:: The input ::
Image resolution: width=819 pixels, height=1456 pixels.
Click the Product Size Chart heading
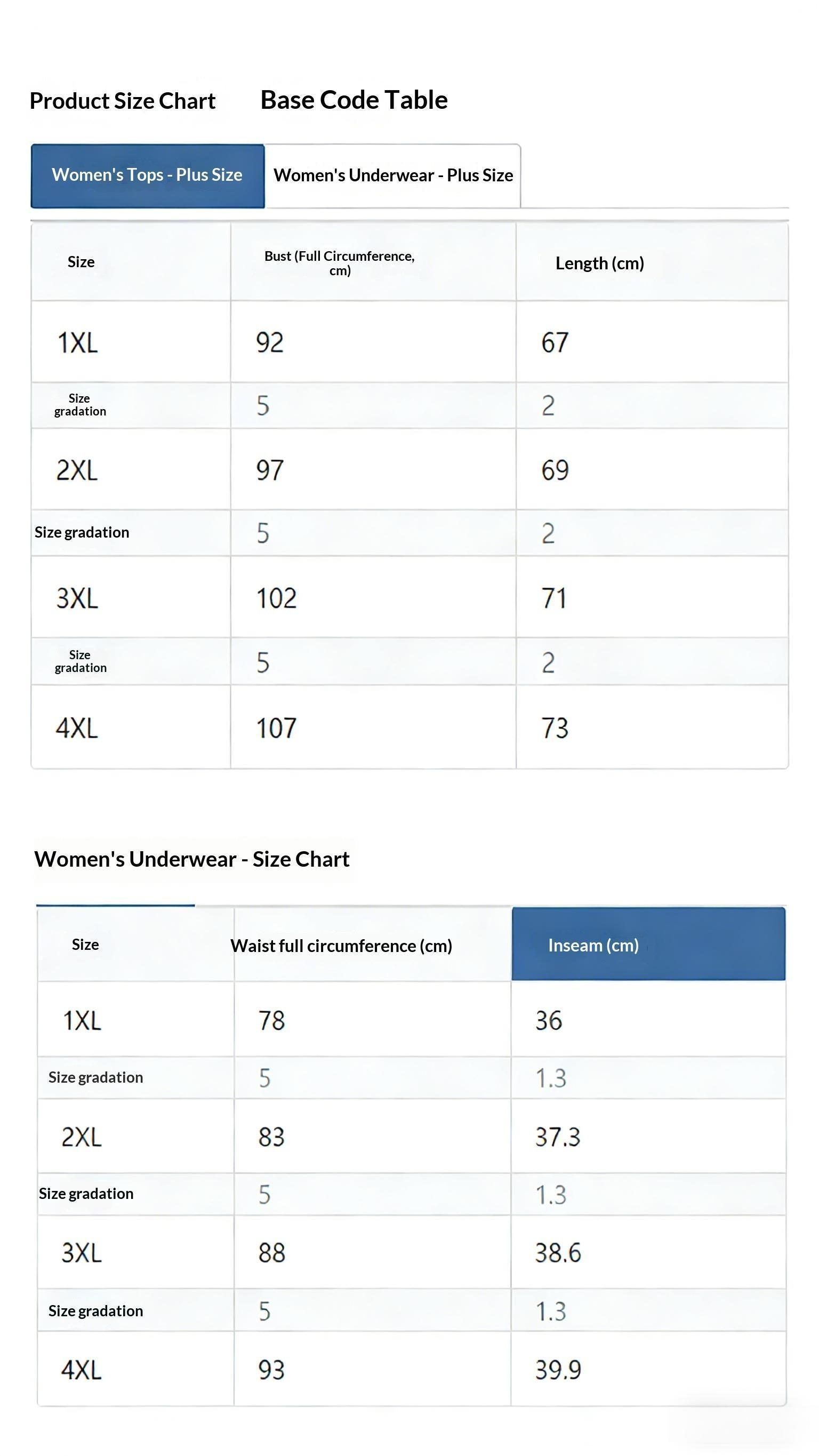(122, 101)
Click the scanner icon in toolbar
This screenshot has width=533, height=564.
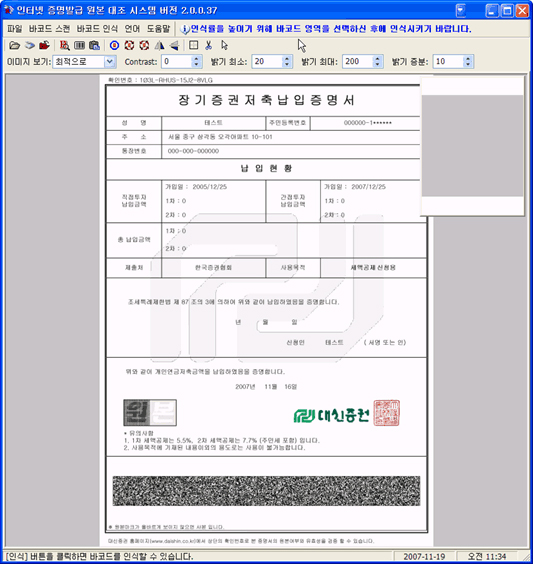(x=29, y=45)
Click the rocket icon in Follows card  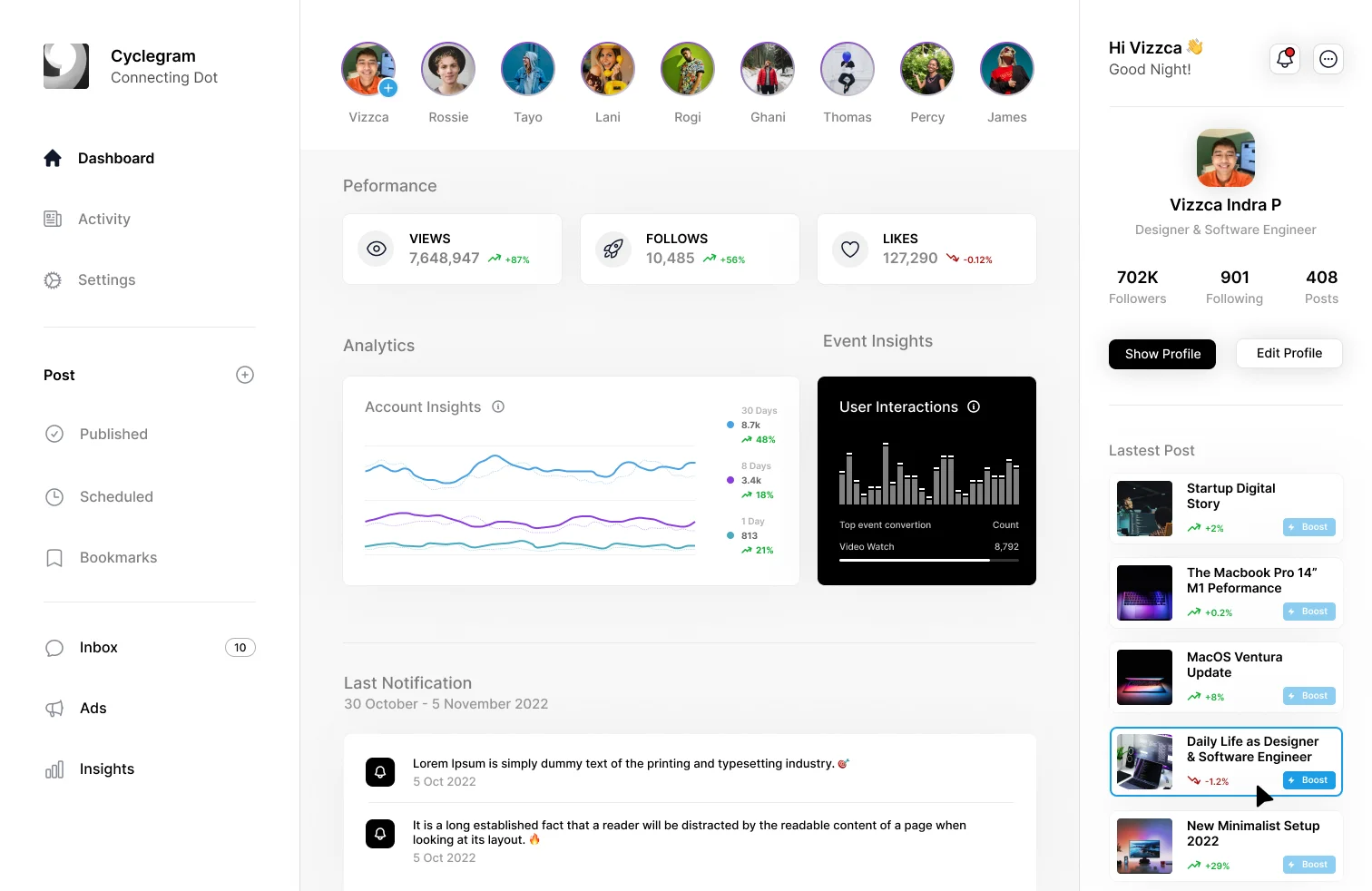click(x=613, y=249)
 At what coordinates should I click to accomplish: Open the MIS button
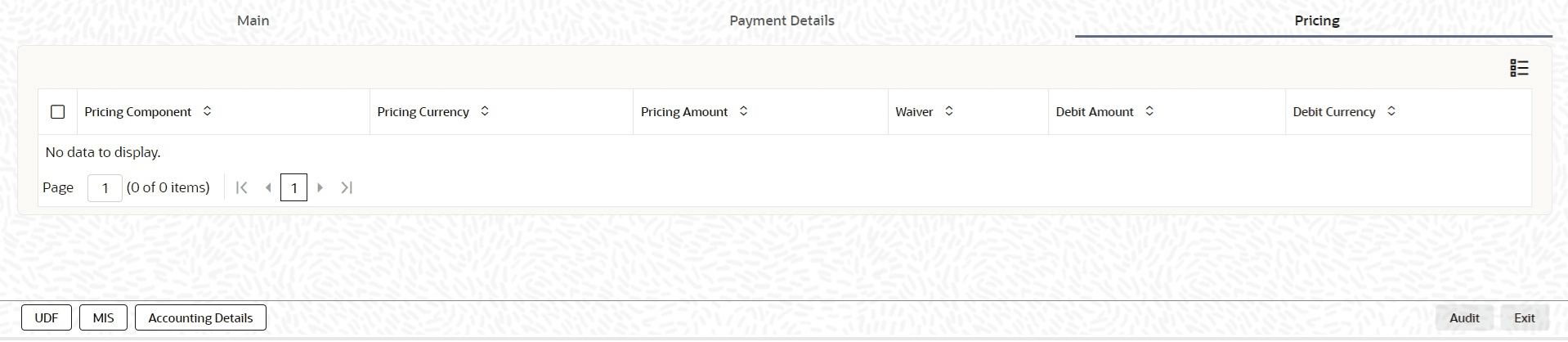[103, 318]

:: What is expected ::
Once you reach the line containing "At what coordinates", print it and every line after it exactly, through the end of the entries, without any pictures.

:: Task solution ::
 At what coordinates should I click to accomplish: Open the MIS button
[103, 318]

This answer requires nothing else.